Results from studies 1 and 2 showed that 47% and 38% of patients receiving 8 mg pegloticase on a bimonthly basis achieved plasma uric acid levels of less than 6 mg/dL for at least 80% of the time during months 3 and 6, compared with 0% of those given placebo (P < .001 for both comparisons). The difference between monthly pegloticase therapy and placebo only achieved statistical significance in 1 study (20% vs 0% [P = .044]; 49% vs 0% [P < .001]).

As a secondary endpoint, investigators also assessed the effect of pegloticase therapy on the tophi that were present in 71% of patients at baseline. A pooled analysis of data from both studies showed that 45% of patients receiving bimonthly pegloticase achieved a complete response at month 6, defined as 100% resolution of at least 1 target tophus, with no single tophus showing progression and no new tophi appearing (vs placebo, 8%; P < .02). The improvement in complete response rate was not statistically significant for patients receiving monthly pegloticase therapy.

"The clinical data have demonstrated that many patients treated with Krystexxa 8 mg administered every two weeks can experience within six months of treatment significant positive clinical improvement reversing the course of this severe, crippling and debilitating disease," said Paul Hamelin, RPh, president of Savient Pharmaceuticals, in a company news release.

Potential Adverse Effects

Despite premedication, bimonthly pegloticase therapy was associated with gout flares (77% vs placebo, 81%), infusion reactions (26% vs 5%), and anaphylaxis (5% vs 0%) that generally occurred within 2 hours of treatment. Nausea (12% vs 2%), contusion/ecchymosis (11% vs 5%), nasopharyngitis (7% vs 2%), chest pain (6% vs 2%), vomiting (5% vs 2%), and constipation (6% vs 5%) were also reported.

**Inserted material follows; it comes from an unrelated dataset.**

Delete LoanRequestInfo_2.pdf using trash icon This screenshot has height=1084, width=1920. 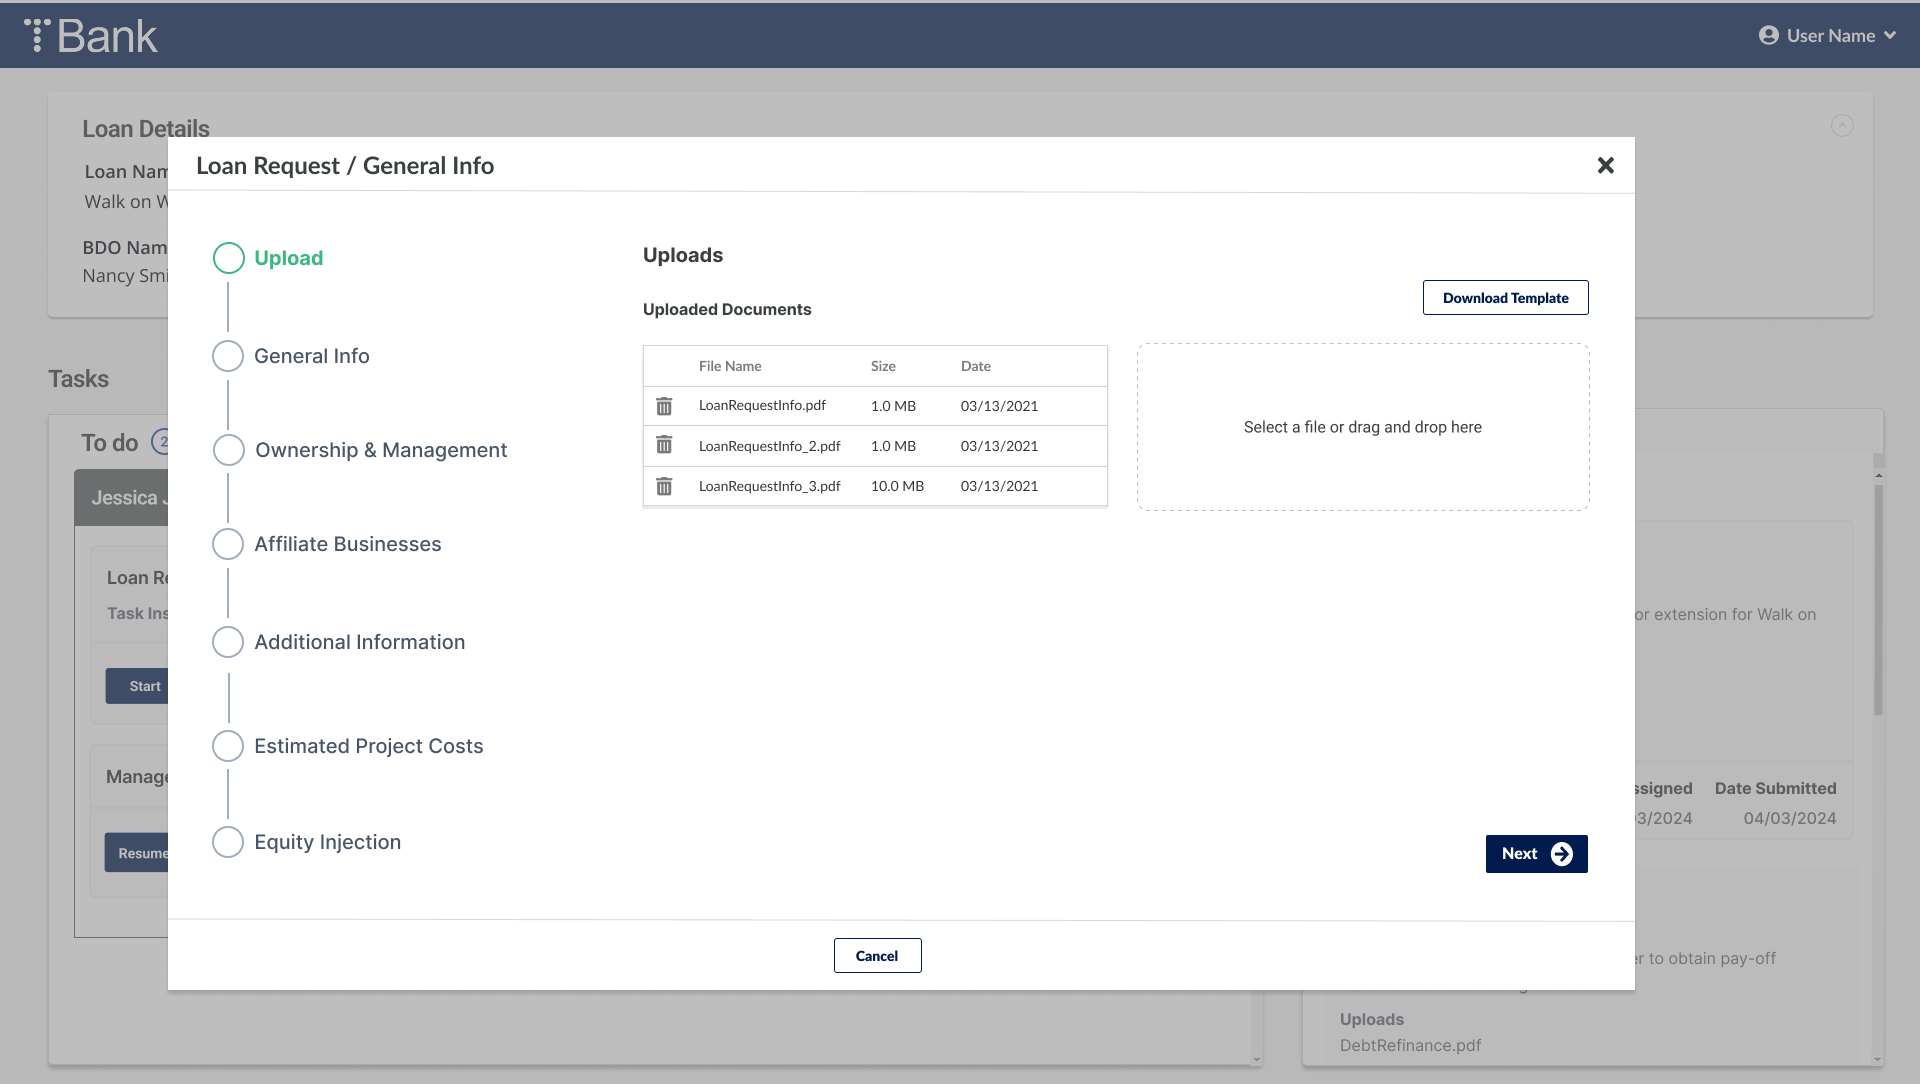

The recommended dose of pegloticase is 8 mg administered as an intravenous infusion over at least 2 hours, every 2 weeks. Because of the risk for anaphylaxis and infusion reactions, premedication with antihistamines and corticosteroids is advised, and patients should be closely monitored for an appropriate period of time after drug administration. In the event of a reaction, the infusion should be slowed, or stopped and restarted at a slower rate. Severe infusion reactions require discontinuation of therapy.

The FDA warns that the risk for infusion reactions is higher in patients who have lost therapeutic response; serum uric acid levels should be measured before infusions and discontinuation of therapy considered if levels increase to higher than 6 mg/dL, particularly if elevated levels are observed on 2 consecutive occasions. No controlled trial data are available on the safety and efficacy of reinitiating pegloticase therapy after more than 4 weeks; retreated patients may be at increased risk for anaphylaxis or infusion reactions and should be carefully monitored.

Because of these and other safety concerns, pegloticase has been approved with a risk evaluation and mitigation strategy that includes a patient medication guide and educational materials for clinicians.

Pegloticase therapy is contraindicated in patients with glucose-6-phosphate dehydrogenase (G6PD) deficiency because of the risk for hemolysis and methemoglobinemia. Patients at increased risk for the condition, such as those of African or Mediterranean ancestry, should be screened for G6PD deficiency before initiation of therapy.

As with other antihyperuricemic therapies, an initial increase in gout flares may occur. Gout flare prophylaxis with nonsteroidal anti-inflammatory drugs or colchicine is recommended for at least the first 6 months of treatment unless medically contraindicated or not tolerated.

Although pegloticase has not been formally studied in patients with congestive heart failure, 2 cases of exacerbation were reported in patients receiving bimonthly treatment. Caution and close monitoring is advised when administering pegloticase to patients with congestive heart failure.

According to the company news release, a 1-year postmarketing observational safety study is planned to further evaluate the frequency and severity of infusion reactions, anaphylaxis, and immune complex-related reactions and to identify serious adverse events related to pegloticase therapy.